Au théâtre ou au cinéma, les idéalistes sont souvent issus de milieux bourgeois ou cossus qui, à la suite d'une révélation, décident d'essayer d'améliorer le sort des plus pauvres. Mais que fait-on si on veut changer le monde et qu'on n'a pas fait son cégep? Si on veut aider ses frères humains, mais qu'on est une simple caissière de station-service? C'est le propos de la pièce Le psychomaton, présentée depuis mardi dernier au Théâtre d'Aujourd'hui.

Mis à jour le 24 févr. 2009
Marie-Christine Blais LA PRESSE

Le «psychomaton» est un genre de confessionnal automatisé imaginé par Josée, caissière de station-service éprise d'idéal, pour venir en aide à tous les démunis affectifs qu'elle voit passer devant sa caisse. Son ami Polo la fabrique, essentiellement par amour pour cette Josée intense et utopiste dont il ne comprend pas toujours les grands mots.

 

Pendant une heure trente, dans un décor de tôle très bien pensé et une mise en scène qui mise sur l'intelligence des spectateurs, 14 personnages fragiles, douloureux et incroyablement seuls vont se succéder dans ce psychomaton qui écoute leurs peines pour 2$ et leur remet une «pensée du jour» plus ou moins adéquate à la fin de leur monologue.
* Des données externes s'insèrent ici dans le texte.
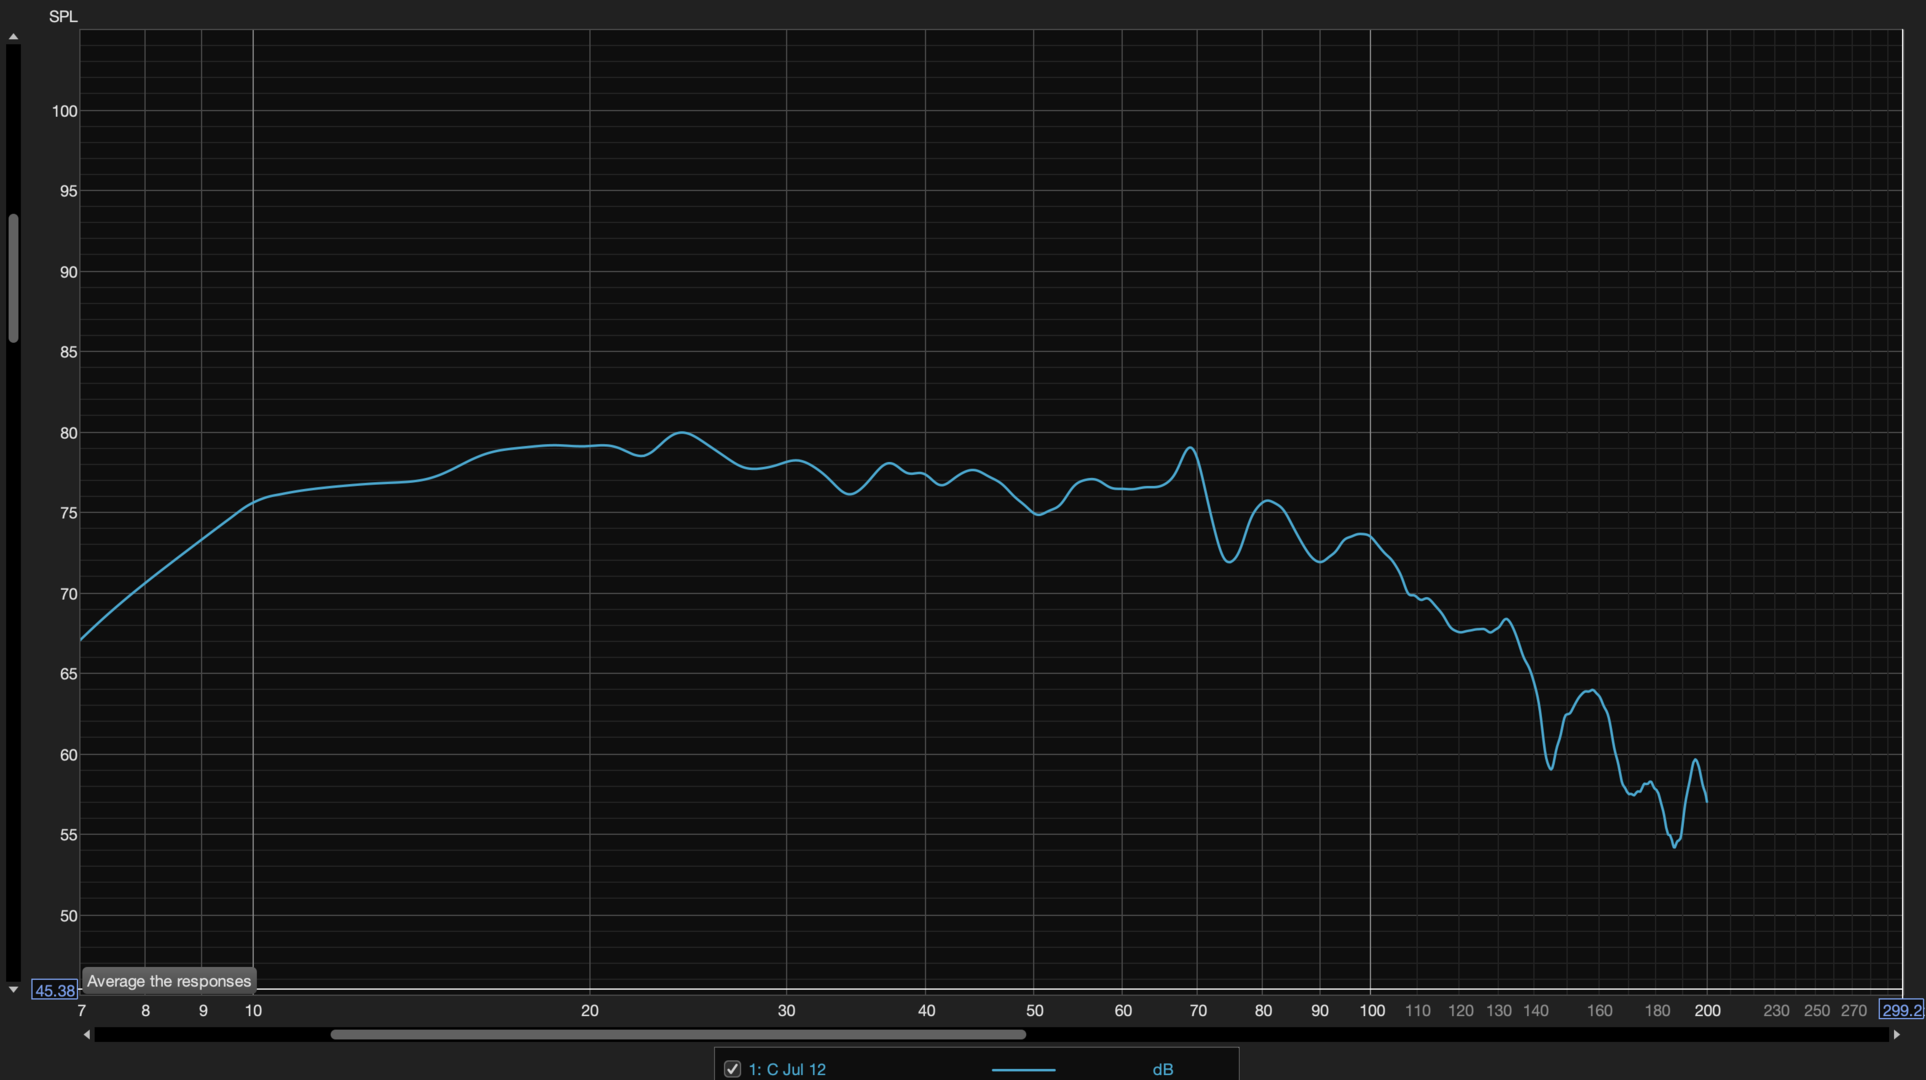Click the 299.2 upper frequency limit field
The width and height of the screenshot is (1926, 1080).
pos(1901,1010)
Josée sera de plus en plus effarée par la solitude de tous ces gens, accablée par cette société où «on a des rapports sans contact» et finalement tétanisée devant l'énormité de son propre idéalisme.

Qu'on ne s'y méprenne pas à la lecture de ce résumé, on rit souvent, pendant Le psychomaton. On rit jusqu'à ce qu'on sourie, puis qu'on sourie moins, puis plus du tout, parce qu'il y a beaucoup de peine sur scène et parce que nous avons tous croisé - ou été - l'un de ces personnages.

La pièce d'Anne-Marie Olivier, créée par le Groupe Ad Hoc à Québec en 2007 et reprise dans la Capitale l'automne dernier, peut compter sur deux grandes forces. D'abord, une solide distribution: hormis Josée, campée avec intensité par Hélène Florent, les 14 autres personnages sont incarnés par quatre comédiens. Si tous ne sont pas livrés avec la même force, tant Érika Gagnon qu'Éric Leblanc et Édith Paquet ont tour à tour des instants de grâce. Mais c'est certainement Paul-Patrick Charbonneau qui marque le plus, qu'il soit Polo ou une vieille dame esseulée qu'on aimerait connaître... même si nous savons tous que jamais nous ne lui adresserions la parole, dans la vraie vie.

Deux grandes forces, disions-nous. Si la distribution en est une, l'autre est la pièce même de la dramaturge Anne-Marie Olivier. Oh, son texte n'est pas sans failles, et à mon sens, il gagnerait encore à être coupé, sa pièce s'essoufflant peu à peu - comme dirait ma mère, il y a une couple de belles passes pour finir.

Mais cela demeure tout de même le texte d'un dramaturge capable d'écrire pour le grand public, au sens noble du terme, dans la lignée d'un Gratien Gélinas. Il est heureux que le Théâtre d'aujourd'hui accueille une pièce comme Le psychomaton, qui met des mots sur notre impuissance collective et individuelle devant la douleur de nos semblables, en frôlant le désespoir, mais en n'y sombrant pas... Non, on ne peut pas changer le monde. Mais parfois, un tout petit peu et sans qu'on le réalise, le monde peut changer.

Le psychomaton, d'Anne-Marie Olivier, dans une mise en scène de Véronika Makdissi-Warren, jusqu'au 7 mars au Théâtre d'Aujourd'hui.